Przewaga Australijczyka nad jego głównym rywalem w walce o tytuł - Lando Norrisem - stopniała po tym wyścigu do 25 punktów. Piastri daje jednak jasno do zrozumienia, że nie zamierza wpadać w panikę. Oczywiście nigdy nie będziesz się czuć jakoś szczególnie dobrze po weekendzie takim, jak ten, ale czułem, że tempo wciąż było dobre i wydaje mi się, że rzadko mi się zdarza popełniać aż tyle błędów - powiedział 24-latek.

Skupiam się więc mocno, aby zostawić to za sobą. Byłbym o wiele bardziej zaniepokojony, gdybym te błędy wynikały z próby nadrobienia czasu lub podobnych rzeczy. Myślę więc, że tak właśnie powinno być, ponieważ są to oczywiście kosztowne błędy, które można bardzo, bardzo łatwo naprawić.

Przekonujące zwycięstwo w Baku odniósł tymczasem Max Verstappen, który - na siedem rund przed końcem kampanii - zredukował stratę do prowadzącego w mistrzostwach Piastriego do 69 oczek.
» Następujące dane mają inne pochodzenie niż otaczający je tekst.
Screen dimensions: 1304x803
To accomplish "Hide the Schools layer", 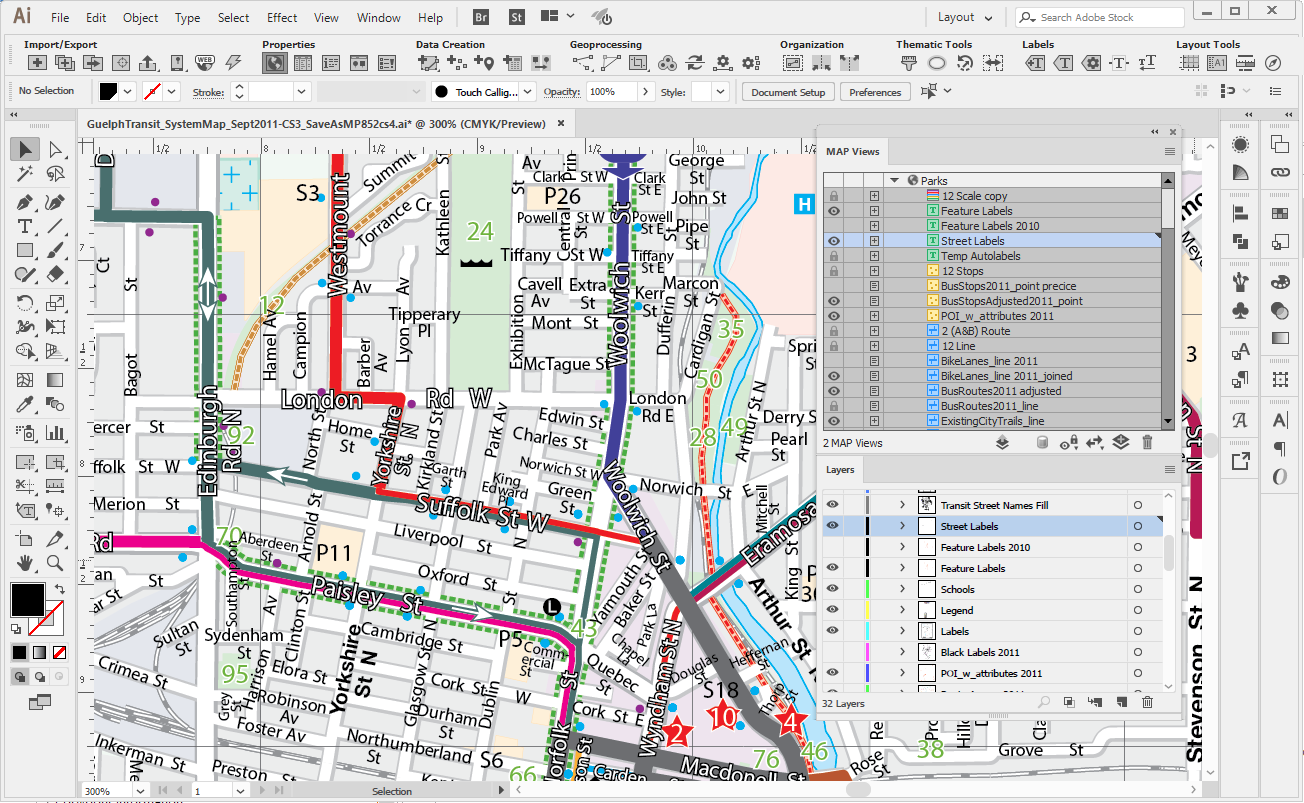I will click(x=832, y=589).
Australijczyk podziela opinię swojego szefa, Andrei Stelli, i także traktuje Holendra jako pełnoprawnego pretendenta do tytułu.

Nie zamierzam go wykluczać, ale, szczerze mówiąc, nie przejmuję się tym szczególnie. Będę po prostu próbował odkuć się po tym weekendzie i pokazywać się z możliwie jak najlepszej strony. Wiem, że jeśli wrócę tam, gdzie wiem, że mogę być, to będzie więcej niż dobrze. Właśnie na tym zamierzam skupić swoją energię.